本のご紹介
BOOKS
『やさしいさんぱつや』"Yasashii Sanpatsuya"
2025 小学館 ISBN978-4-0972-5438-6
作 くすのきしげのり
絵 横須賀香
ぼくの町にはおじいさんの散髪屋がある。
この町に住む人はみんな、入学式、卒業式、結婚式、どんなときもおじいさんに髪を切ってもらっている。
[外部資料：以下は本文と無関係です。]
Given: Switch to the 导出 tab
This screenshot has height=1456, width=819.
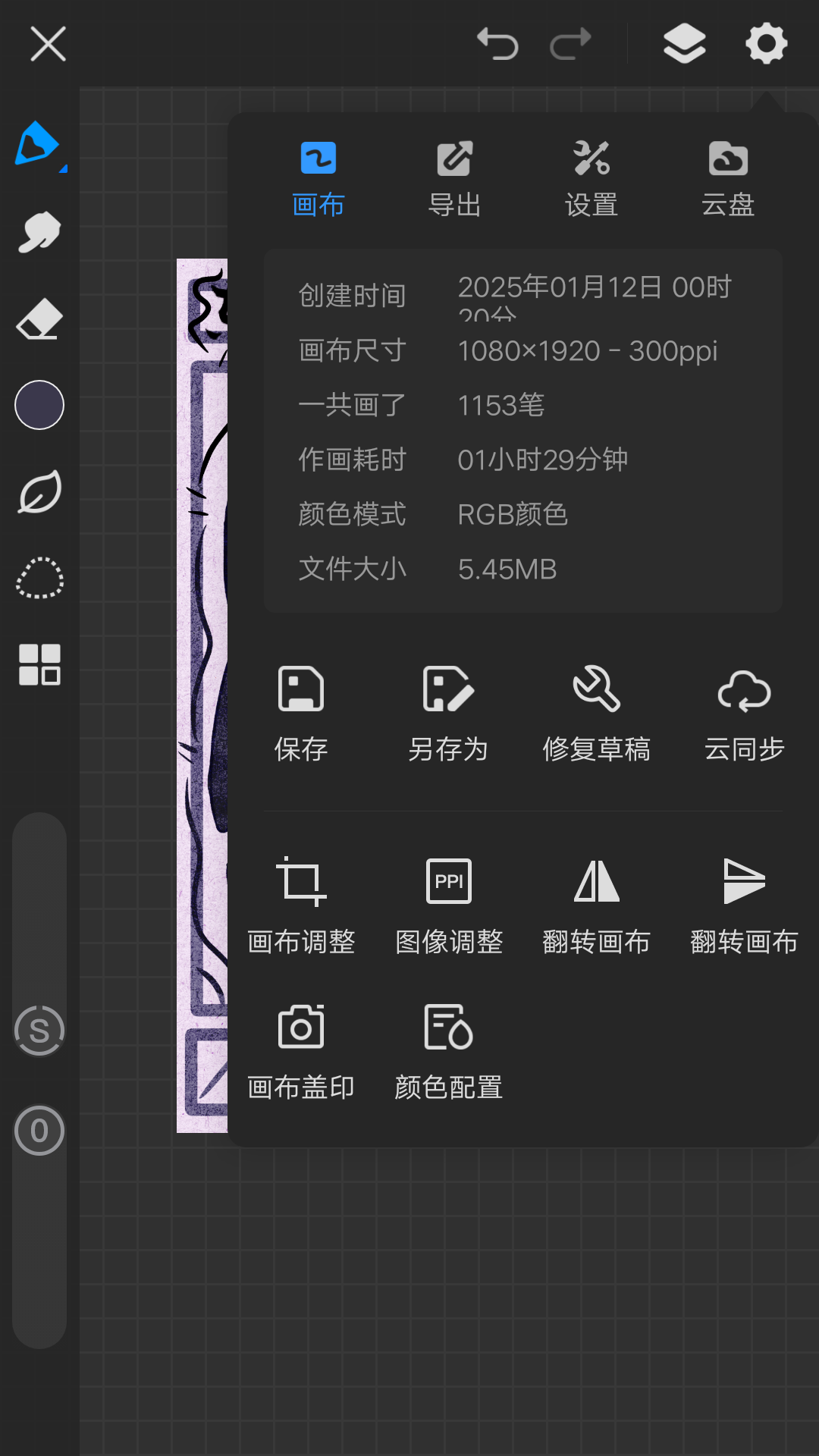Looking at the screenshot, I should pyautogui.click(x=455, y=180).
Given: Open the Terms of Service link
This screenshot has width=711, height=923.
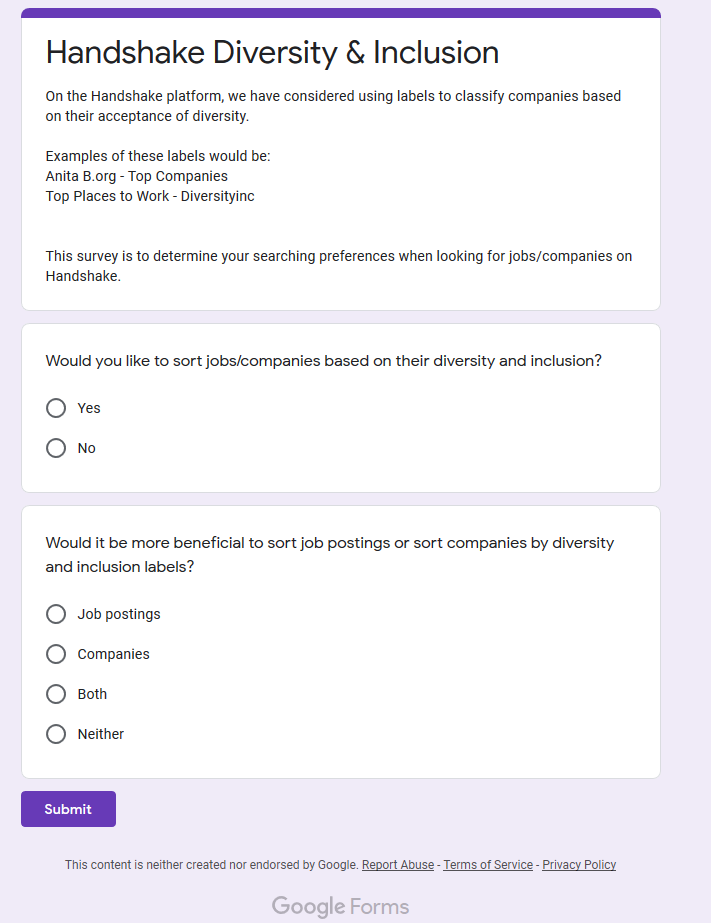Looking at the screenshot, I should coord(488,865).
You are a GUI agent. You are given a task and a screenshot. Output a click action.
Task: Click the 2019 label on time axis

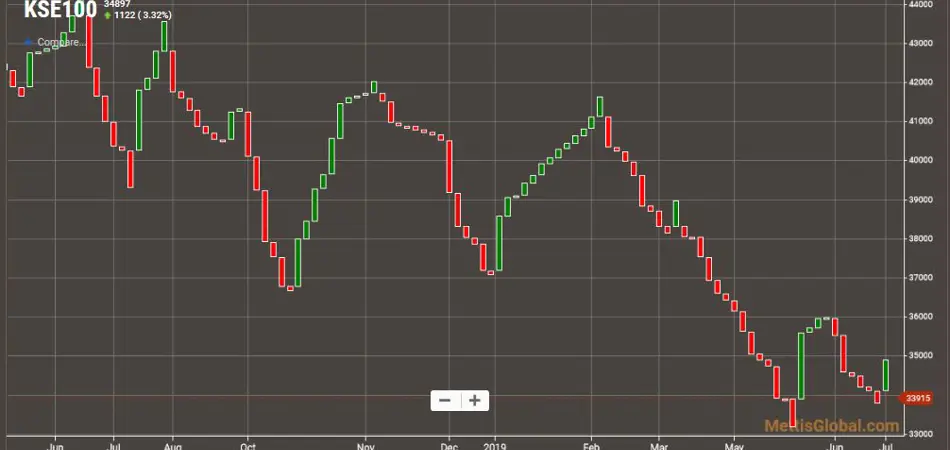pos(495,440)
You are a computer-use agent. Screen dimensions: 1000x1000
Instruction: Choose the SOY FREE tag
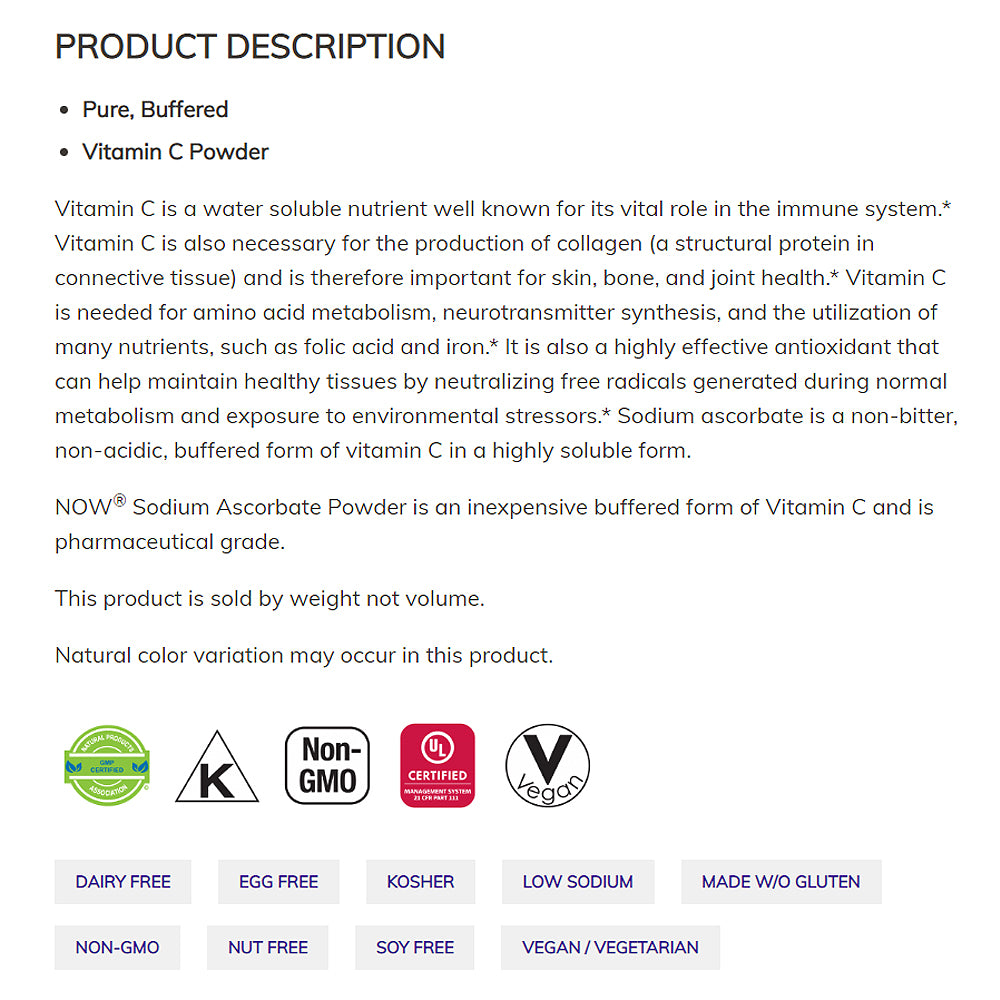pos(415,947)
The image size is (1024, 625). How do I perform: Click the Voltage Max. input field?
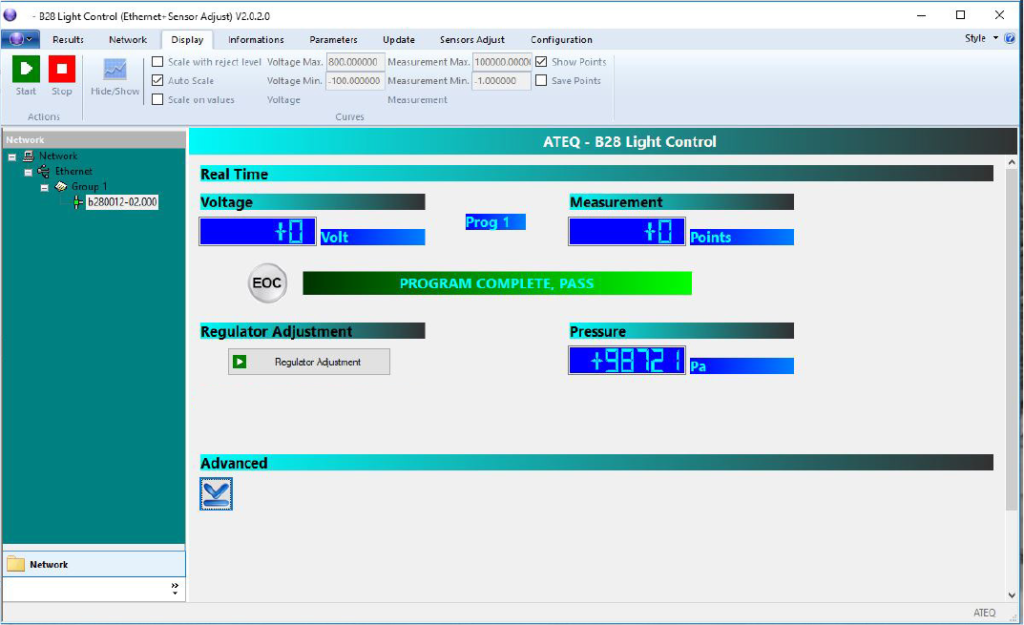[355, 62]
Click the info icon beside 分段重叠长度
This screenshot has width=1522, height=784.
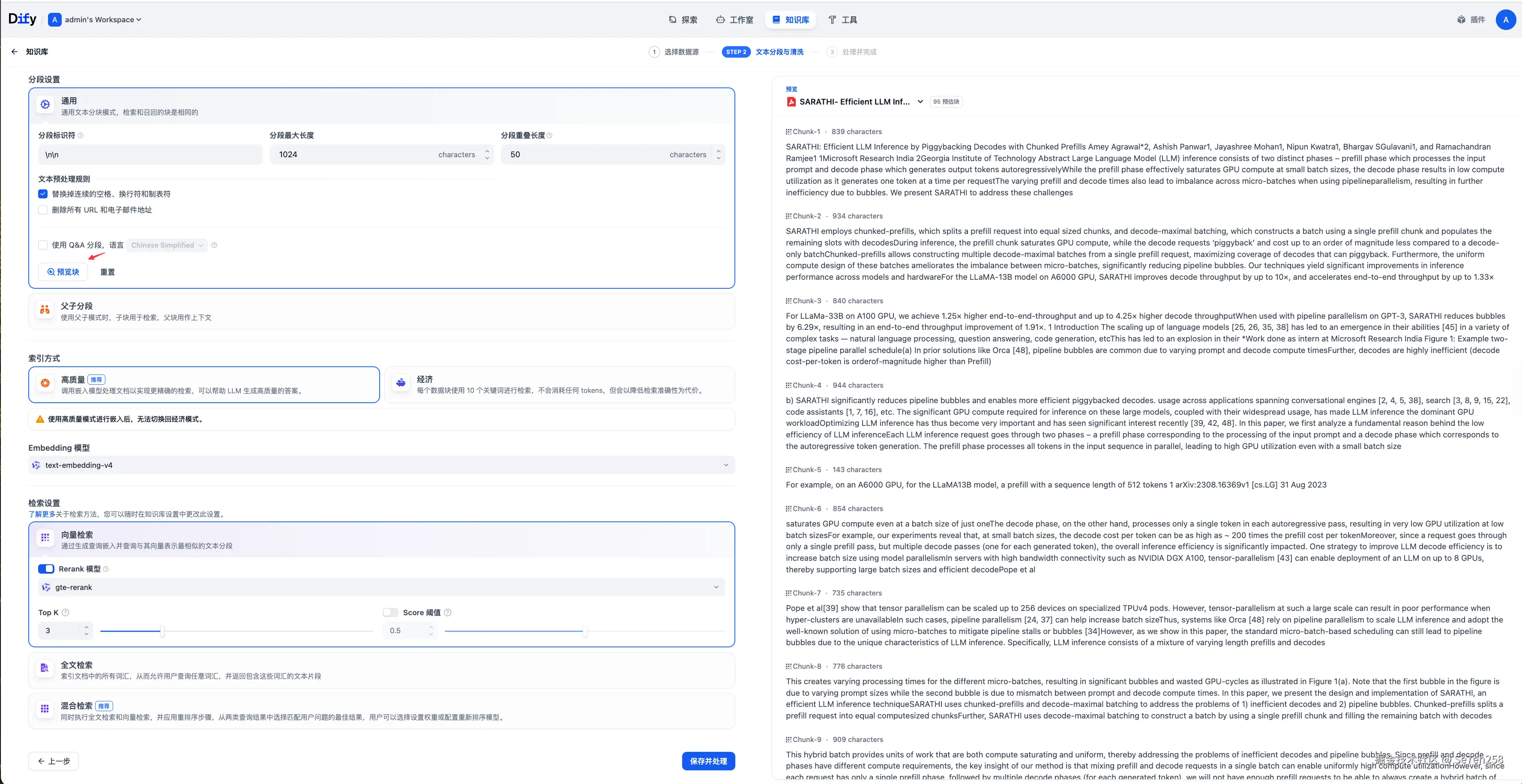click(549, 135)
だから、おじいさんは町の人のことをよく知っているんだ。
おじいさんの散髪屋は、町の人にとって大切な場所だ。
ある日、ぼくが散髪しに行くと、いつものようにおじいさんは、ぼくの話を聞きながら
シャキシャキ、シャキシャキ
ところが、散髪が終わりシャンプーが終わったのに、また、ケープをかけて、
シャキシャキ、シャキシャキ
おじいさんは、ニコニコと散髪を続けて、いくら止めてもやめてくれなかった。
どうしよう……。
ぼくは、どうなるかとドキドキしたけど嫌じゃなかった。
おじいさんには、ずっとずっと散髪屋を続けてほしいんだ。
町のみんなも、きっとそう願っている
『木箱の蝶』"Kibako no Chou" -The Wing in the Wooden Box-
2022 BL出版 ISBN978-4-7764-1075-1
作 藪口莉那
絵 横須賀香
お父さんの部屋から、ハタリと音がした──。 「ぼく」は、夕日に染まるお父さんの部屋で、小さな木箱をみつけます。 中に入っていたのは、1枚だけの蝶の羽。 やってきたお父さんは、大好きだった蝶の羽を大切にしまっているんだと教えてくれました。 その夜、さびしそうに故郷の山をみつめる蝶の夢をみた「ぼく」は、翌朝、画用紙と絵の具を用意して、蝶の仲間を作りはじめます。 「ひとりきりでさびしいと思うんだ。 だから、ぼくが仲間を作るんだよ」。 「ぼく」の優しさやお父さんの思いが、切なく温かく胸に迫ります。